Excerpted records →
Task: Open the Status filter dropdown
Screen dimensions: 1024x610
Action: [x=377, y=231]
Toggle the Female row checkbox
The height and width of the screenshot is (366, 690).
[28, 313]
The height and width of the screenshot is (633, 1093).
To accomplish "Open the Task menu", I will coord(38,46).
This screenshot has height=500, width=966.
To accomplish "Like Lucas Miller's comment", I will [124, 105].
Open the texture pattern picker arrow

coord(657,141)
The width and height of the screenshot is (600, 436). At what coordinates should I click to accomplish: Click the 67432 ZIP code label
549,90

==

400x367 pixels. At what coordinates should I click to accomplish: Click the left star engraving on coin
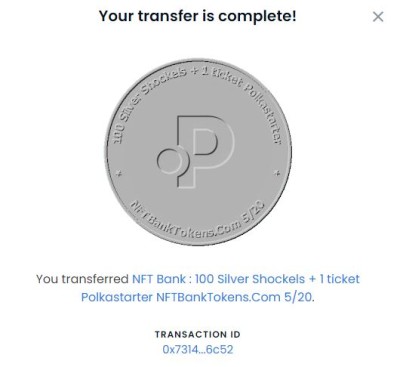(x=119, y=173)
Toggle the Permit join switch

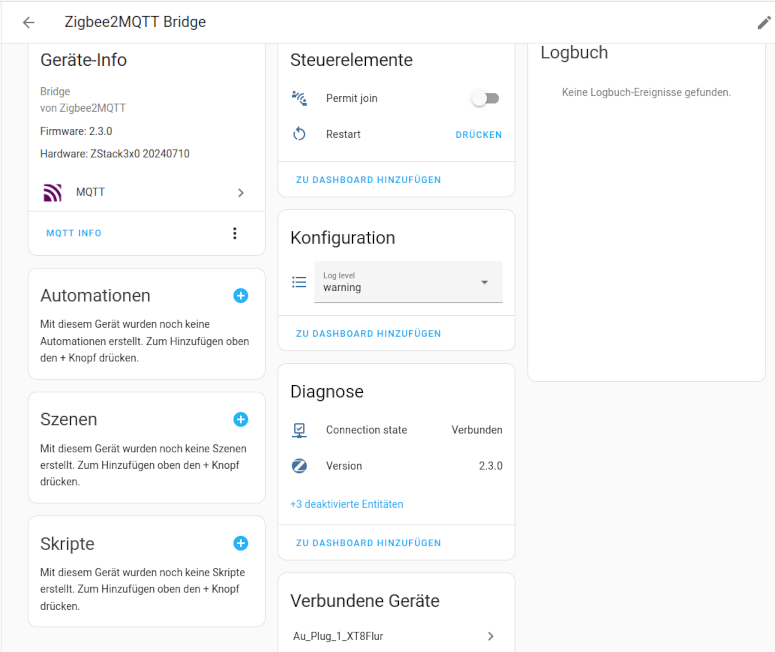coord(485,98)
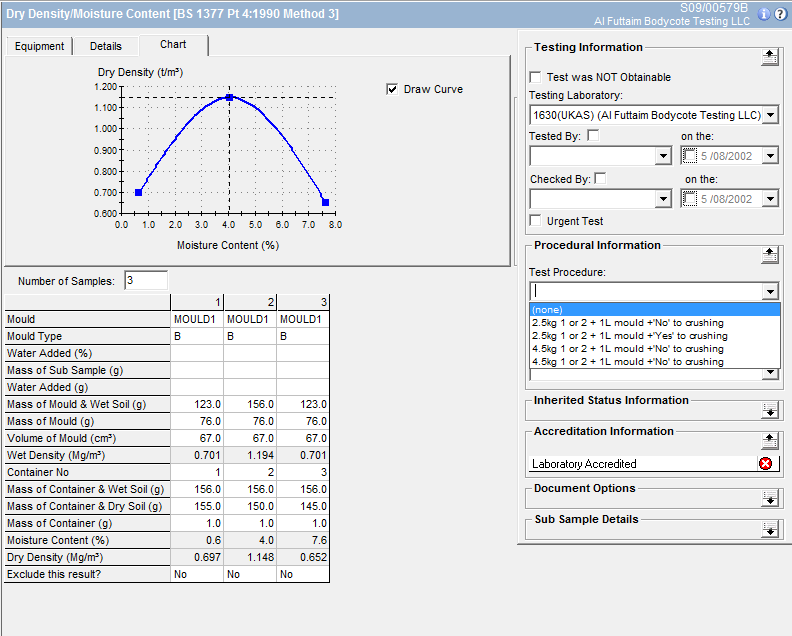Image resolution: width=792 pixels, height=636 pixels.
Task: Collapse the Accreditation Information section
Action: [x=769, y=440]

* * *

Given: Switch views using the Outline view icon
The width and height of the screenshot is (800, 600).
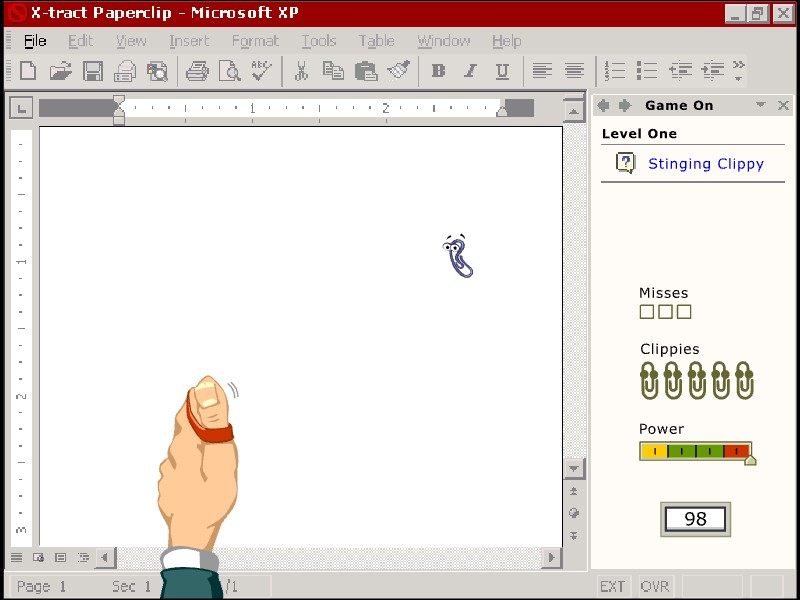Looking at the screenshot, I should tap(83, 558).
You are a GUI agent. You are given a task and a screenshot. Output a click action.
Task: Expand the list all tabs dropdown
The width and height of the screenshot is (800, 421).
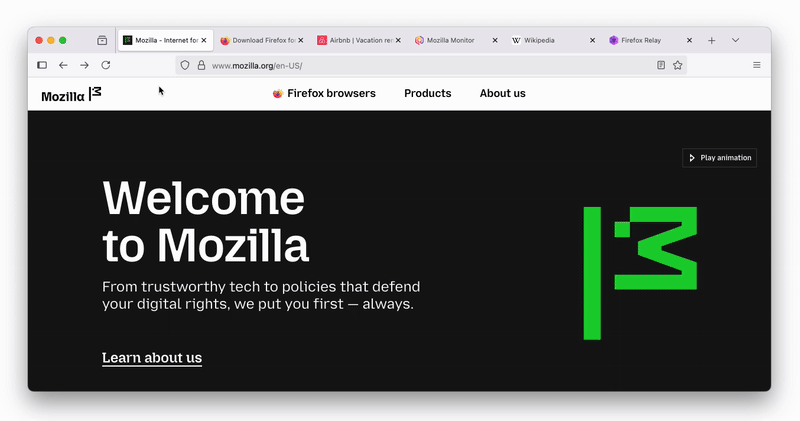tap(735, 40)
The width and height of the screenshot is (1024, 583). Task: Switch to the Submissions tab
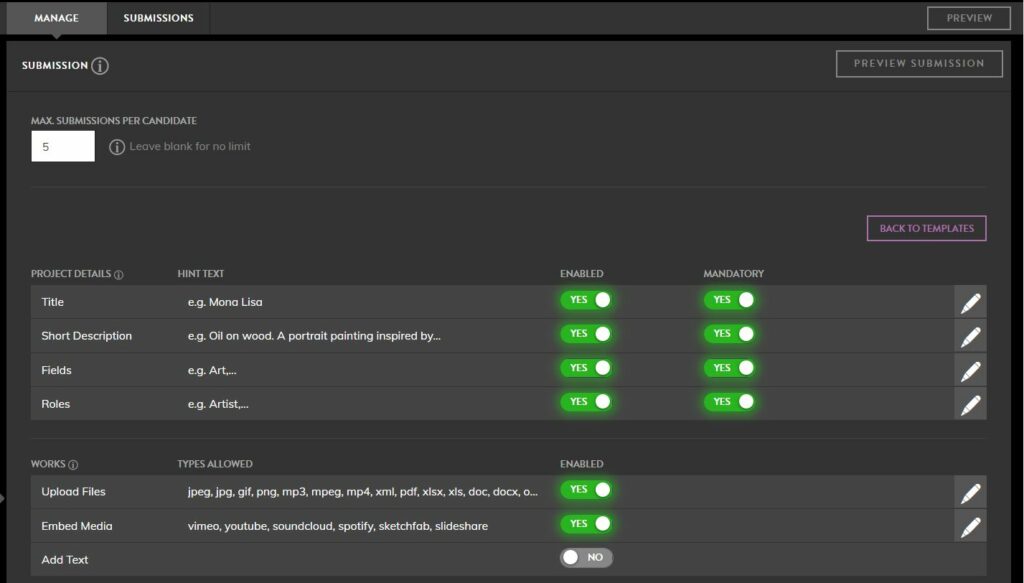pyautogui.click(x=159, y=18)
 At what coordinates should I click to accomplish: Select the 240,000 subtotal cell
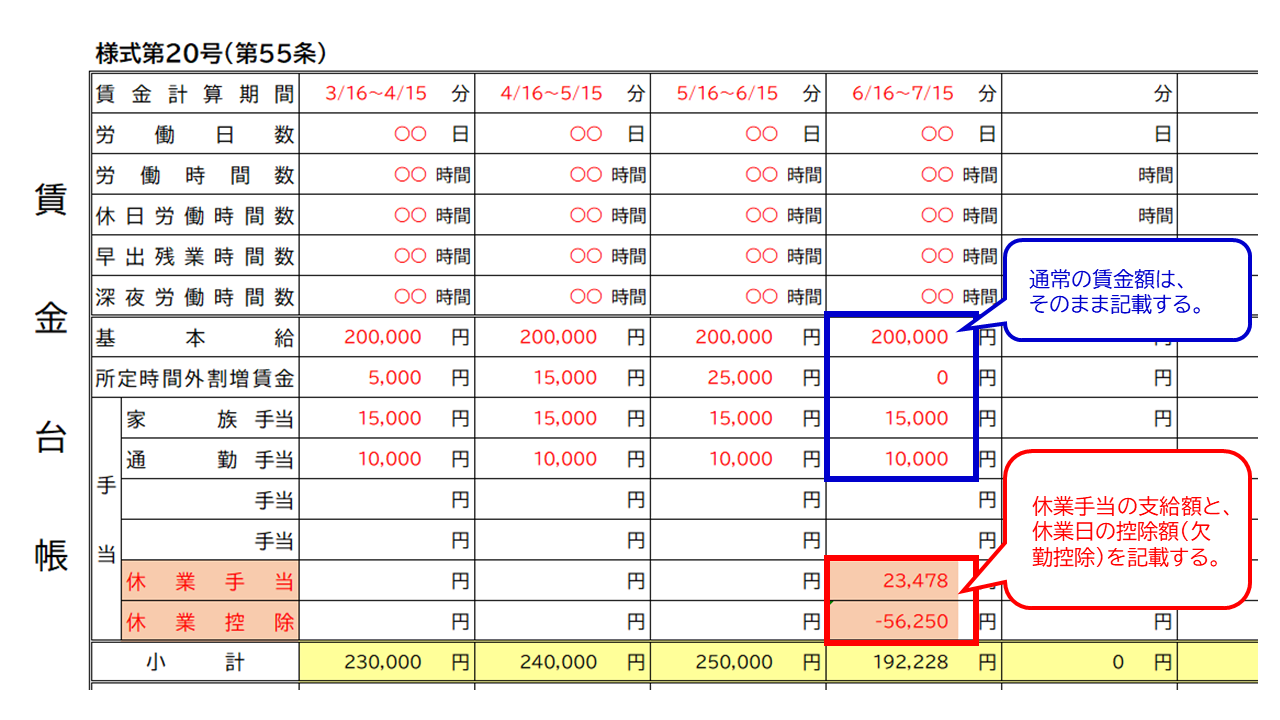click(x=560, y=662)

Task prompt →
Your answer should be a single number: the count of lines in the entries that hold the string "dropdown".

Response area →
2